De la Maison des Hôtes où les chercheurs de Grenoble accueillent leurs invités, élégant monastère du XVIIIe siècle qui domine la grande ville et ses environs, on voit l’explosion démographique industrielle, scientifique due à ce hasard. Parce qu’un homme a trouvé là la clé des phénomènes les plus intéressants du magnétisme, des laboratoires ont jailli, des industries se sont installées, des hommes, des familles se sont rassemblés.

— Mais que voulez-vous dire en attribuant vos découvertes à la solitude?

— C’est exactement cela: je me retrouvai en 1940 seul avec mes moyens d’investigation, ayant la paix de l’esprit pour réfléchir. Je sais bien que les découvertes sont souvent un travail d’équipe. En ce qui me concerne, les choses se sont passées tout différemment. J’ai trouvé parce que j’étais seul, sans revues, sans visites, coupé du monde extérieur.

— C’est peut-être une question de caractère.

— Sans doute. Il y a dans l’ascendance cévenole et normande de ma famille (Néel est un nom normand) une longue tradition que j’appellerai volontiers janséniste, gallicane, peut-être un peu pessimiste en ce qui concerne les relations humaines. Je crois, c’est ma règle, qu’il faut d’abord compter sur soi.

— Avez-vous enseigné cet esprit à vos disciples?

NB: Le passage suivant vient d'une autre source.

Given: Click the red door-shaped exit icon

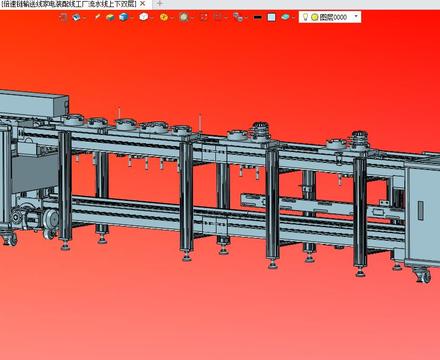Looking at the screenshot, I should tap(63, 17).
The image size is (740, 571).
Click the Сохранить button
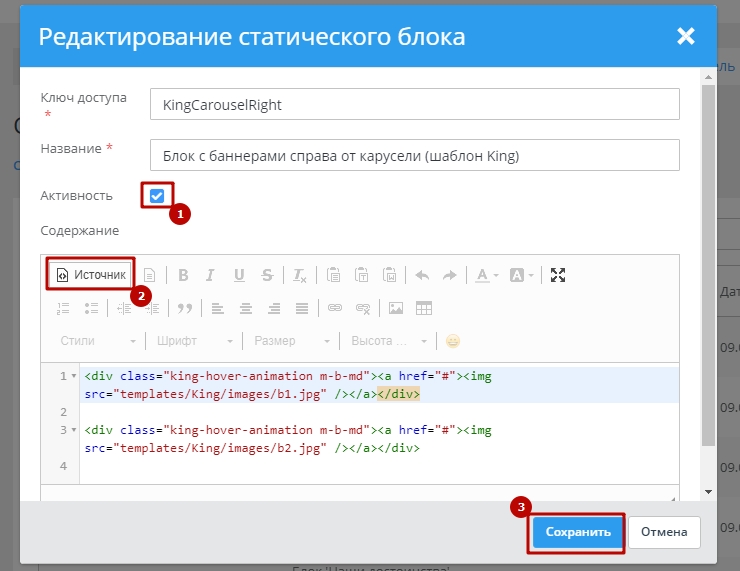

— J’ai des élèves, je n’ai pas de disciples, précisément parce que je suis seul. Dans les innombrables commissions dont je fais partie, je donne un avis longuement médité, puis je me tais, laissant les autres discuter.

— Pensez-vous que la voie que vous avez suivie vers la découverte, vers la vérité, soit la seule bonne?

— Je n’en sais rien! Mais voyez-vous, moi qu’on connaît comme physicien, en réalité, j’ai une mentalité d’ingénieur. J’aime mieux les techniciens que les savants. Plutôt que de discuter avec des hommes, j’aime affronter des problèmes concrets. Je crois d’ailleurs que les vrais grands progrès s’opèrent ainsi: par la victoire sur le concret. En tant que physicien, j’ai acquis au moins une certitude: c’est que si la vérité est cachée, c’est qu’elle est toujours simple, trop simple pour nos cervelles sophistiquées qui vont la chercher trop loin dans le maquis des abstractions. Quand j’apprends une nouvelle découverte, je m’en méfie si je la trouve farcie de trop d’équations, ou d’équations compliquées ou tirées par les cheveux. Dans ce cas, le fait découvert est peut-être vrai. Mais sa vraie explication, selon moi, n’est pas celle qu’on propose. Il y en a une autre, plus simple, et le physicien alerté par cette complication improbable a des chances de trouver du neuf en examinant mieux le problème physique en soi, en le déshabillant de sa défroque mathématique.

— Acceptez-vous ce mot de Bernard Shaw: «Tous les grands progrès ont été réalisés par des imbéciles qui, plutôt que de s’adapter à des choses compliquées, ont simplifié ces choses pour se les adapter à eux-mêmes»?

Louis Néel rit. Cet homme taciturne bâti comme une armoire à glace, aux yeux bleus et vifs, qui aime la nature et les bonnes choses de la vie, ne doit certes pas être commode. Mais on le sent d’une solidité à toute épreuve. En plein XXe siècle, il perpétue les vertus de la France classique et provinciale, avec son sérieux, sa discrétion, sa haute tenue morale, son génie infatigable et patient.

Il quitte Grenoble, mais Grenoble transformée, et qui ne l’oubliera pas.